- _EXERCISE PROMPT_:
Copy the rows below verbatim, from the first one through the line containing "Action: pyautogui.click(x=133, y=283)", with both ends included.
Begin
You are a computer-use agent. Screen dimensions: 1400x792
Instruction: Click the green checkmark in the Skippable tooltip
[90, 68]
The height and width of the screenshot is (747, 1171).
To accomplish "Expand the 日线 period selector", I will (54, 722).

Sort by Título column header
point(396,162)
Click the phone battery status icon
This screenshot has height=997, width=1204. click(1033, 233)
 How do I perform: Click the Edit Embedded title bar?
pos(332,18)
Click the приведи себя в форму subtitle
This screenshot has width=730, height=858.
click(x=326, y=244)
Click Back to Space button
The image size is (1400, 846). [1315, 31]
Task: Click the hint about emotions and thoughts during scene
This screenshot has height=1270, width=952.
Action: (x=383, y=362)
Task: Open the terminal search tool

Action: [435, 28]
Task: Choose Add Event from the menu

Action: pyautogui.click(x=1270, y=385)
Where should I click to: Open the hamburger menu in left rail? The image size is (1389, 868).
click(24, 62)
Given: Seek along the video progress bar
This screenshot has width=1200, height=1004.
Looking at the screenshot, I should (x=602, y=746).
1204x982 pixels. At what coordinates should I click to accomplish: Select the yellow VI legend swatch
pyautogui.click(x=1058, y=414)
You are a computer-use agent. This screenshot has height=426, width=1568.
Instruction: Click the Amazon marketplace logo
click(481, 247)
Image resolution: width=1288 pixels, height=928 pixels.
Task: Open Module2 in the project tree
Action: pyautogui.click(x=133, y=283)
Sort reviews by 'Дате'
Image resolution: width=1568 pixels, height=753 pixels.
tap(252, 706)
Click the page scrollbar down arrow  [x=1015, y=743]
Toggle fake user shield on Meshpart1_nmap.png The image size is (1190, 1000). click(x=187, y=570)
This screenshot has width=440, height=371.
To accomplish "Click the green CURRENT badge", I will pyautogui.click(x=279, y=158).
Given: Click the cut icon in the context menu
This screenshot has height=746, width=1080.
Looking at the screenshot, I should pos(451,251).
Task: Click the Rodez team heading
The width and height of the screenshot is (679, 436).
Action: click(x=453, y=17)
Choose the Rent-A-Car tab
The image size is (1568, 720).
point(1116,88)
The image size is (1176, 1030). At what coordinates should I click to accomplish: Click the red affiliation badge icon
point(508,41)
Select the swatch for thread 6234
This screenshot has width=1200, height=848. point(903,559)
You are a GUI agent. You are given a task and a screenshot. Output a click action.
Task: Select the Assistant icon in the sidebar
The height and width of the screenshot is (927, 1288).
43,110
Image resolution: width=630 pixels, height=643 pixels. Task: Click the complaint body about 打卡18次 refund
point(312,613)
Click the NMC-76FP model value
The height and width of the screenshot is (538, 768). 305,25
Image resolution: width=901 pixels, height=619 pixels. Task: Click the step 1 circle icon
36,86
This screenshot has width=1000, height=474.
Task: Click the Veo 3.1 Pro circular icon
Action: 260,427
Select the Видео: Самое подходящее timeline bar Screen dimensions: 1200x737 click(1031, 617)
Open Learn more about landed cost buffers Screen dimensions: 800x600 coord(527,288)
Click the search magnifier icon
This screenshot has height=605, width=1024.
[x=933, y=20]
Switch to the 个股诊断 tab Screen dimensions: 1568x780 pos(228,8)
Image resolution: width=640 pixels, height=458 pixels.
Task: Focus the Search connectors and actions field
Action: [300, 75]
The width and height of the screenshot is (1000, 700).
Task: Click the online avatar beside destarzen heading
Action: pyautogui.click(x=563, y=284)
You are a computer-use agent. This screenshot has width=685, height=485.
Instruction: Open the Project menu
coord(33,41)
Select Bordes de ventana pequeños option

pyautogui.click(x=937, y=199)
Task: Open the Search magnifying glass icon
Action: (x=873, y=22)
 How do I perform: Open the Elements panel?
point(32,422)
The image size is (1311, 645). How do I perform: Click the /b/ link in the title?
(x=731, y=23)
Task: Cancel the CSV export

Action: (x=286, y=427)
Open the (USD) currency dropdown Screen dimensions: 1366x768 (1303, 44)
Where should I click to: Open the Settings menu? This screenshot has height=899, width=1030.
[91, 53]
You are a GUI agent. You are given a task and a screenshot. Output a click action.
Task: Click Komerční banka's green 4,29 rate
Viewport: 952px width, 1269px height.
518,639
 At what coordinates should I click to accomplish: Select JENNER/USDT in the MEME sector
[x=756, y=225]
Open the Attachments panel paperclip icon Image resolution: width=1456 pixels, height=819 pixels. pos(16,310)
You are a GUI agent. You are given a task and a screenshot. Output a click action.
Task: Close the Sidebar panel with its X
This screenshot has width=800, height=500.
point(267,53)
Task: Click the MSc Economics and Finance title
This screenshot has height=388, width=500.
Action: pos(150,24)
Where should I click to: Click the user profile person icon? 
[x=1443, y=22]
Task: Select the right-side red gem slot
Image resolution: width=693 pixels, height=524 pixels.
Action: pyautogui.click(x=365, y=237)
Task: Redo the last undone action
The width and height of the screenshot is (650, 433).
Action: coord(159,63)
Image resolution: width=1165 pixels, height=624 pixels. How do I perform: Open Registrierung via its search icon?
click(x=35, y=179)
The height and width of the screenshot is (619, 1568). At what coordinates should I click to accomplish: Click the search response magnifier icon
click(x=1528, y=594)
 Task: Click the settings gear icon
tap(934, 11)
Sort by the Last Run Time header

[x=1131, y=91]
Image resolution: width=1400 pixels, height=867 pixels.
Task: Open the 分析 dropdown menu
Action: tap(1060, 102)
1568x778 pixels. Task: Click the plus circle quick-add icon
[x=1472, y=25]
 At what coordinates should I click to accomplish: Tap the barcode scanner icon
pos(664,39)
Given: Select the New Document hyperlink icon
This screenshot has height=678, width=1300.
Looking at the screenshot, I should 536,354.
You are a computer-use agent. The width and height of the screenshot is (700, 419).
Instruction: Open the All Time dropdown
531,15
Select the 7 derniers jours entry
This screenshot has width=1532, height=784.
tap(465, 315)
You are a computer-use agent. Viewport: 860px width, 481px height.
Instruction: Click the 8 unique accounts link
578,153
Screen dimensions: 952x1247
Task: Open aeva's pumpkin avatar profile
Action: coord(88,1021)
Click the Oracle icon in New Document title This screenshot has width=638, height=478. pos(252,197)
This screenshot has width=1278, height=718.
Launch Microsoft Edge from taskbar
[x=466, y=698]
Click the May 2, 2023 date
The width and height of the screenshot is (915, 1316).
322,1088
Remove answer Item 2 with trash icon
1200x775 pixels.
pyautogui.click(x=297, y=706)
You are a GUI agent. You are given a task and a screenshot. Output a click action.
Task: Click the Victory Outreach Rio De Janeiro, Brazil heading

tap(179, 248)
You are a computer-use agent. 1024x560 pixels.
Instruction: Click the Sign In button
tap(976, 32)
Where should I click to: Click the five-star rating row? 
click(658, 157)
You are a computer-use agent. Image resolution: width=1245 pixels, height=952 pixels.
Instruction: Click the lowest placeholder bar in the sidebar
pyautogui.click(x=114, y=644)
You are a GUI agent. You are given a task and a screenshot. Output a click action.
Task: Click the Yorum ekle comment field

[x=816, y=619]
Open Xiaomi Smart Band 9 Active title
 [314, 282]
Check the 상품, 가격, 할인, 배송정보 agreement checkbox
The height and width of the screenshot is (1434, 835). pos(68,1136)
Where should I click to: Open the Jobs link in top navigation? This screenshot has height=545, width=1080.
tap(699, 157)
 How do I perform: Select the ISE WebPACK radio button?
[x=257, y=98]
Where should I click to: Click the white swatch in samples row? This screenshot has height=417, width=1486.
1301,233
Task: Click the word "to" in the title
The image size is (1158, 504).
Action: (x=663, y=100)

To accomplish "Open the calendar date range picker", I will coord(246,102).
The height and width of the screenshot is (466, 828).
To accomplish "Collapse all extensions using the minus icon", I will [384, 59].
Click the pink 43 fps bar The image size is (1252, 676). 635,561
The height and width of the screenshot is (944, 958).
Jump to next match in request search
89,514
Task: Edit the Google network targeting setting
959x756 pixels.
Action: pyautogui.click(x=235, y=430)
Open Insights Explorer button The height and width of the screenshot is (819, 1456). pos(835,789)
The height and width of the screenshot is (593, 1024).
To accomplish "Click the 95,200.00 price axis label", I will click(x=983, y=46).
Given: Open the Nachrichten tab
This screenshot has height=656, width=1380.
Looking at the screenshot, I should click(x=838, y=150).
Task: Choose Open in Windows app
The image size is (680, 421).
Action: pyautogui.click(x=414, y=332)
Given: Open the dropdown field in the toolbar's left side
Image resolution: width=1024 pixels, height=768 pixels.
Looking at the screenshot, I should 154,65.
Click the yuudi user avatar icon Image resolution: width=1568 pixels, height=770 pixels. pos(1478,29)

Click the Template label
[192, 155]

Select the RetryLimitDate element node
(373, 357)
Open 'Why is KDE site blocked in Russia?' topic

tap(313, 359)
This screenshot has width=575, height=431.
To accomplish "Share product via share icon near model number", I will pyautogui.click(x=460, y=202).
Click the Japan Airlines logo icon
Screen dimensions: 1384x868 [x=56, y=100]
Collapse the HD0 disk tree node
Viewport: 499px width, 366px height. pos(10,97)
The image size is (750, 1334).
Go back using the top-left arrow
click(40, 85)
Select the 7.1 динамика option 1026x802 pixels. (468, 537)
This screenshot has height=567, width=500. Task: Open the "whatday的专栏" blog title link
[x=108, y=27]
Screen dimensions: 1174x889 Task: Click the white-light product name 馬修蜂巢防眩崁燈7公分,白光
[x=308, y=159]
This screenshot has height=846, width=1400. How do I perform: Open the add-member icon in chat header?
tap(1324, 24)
End
- _THE ANSWER_:
You are a computer-use agent. Screen dimensions: 1400x792
Instruction: Click the green checkmark in the Skippable tooltip
[90, 68]
The height and width of the screenshot is (747, 1171).
To accomplish "Expand the 日线 period selector", I will (54, 722).

Sort by Título column header
point(396,162)
Click the phone battery status icon
This screenshot has height=997, width=1204. click(1033, 233)
 How do I perform: Click the Edit Embedded title bar?
pos(332,18)
Click the приведи себя в форму subtitle
This screenshot has width=730, height=858.
click(x=326, y=244)
Click Back to Space button
The image size is (1400, 846). [1315, 31]
Task: Click the hint about emotions and thoughts during scene
This screenshot has height=1270, width=952.
Action: (x=383, y=362)
Task: Open the terminal search tool

Action: [435, 28]
Task: Choose Add Event from the menu

Action: pyautogui.click(x=1270, y=385)
Where should I click to: Open the hamburger menu in left rail? The image size is (1389, 868).
click(24, 62)
Given: Seek along the video progress bar
This screenshot has width=1200, height=1004.
Looking at the screenshot, I should (x=602, y=746).
1204x982 pixels. At what coordinates should I click to accomplish: Select the yellow VI legend swatch
pyautogui.click(x=1058, y=414)
You are a computer-use agent. This screenshot has height=426, width=1568.
Instruction: Click the Amazon marketplace logo
click(481, 247)
Image resolution: width=1288 pixels, height=928 pixels.
Task: Open Module2 in the project tree
Action: pyautogui.click(x=133, y=283)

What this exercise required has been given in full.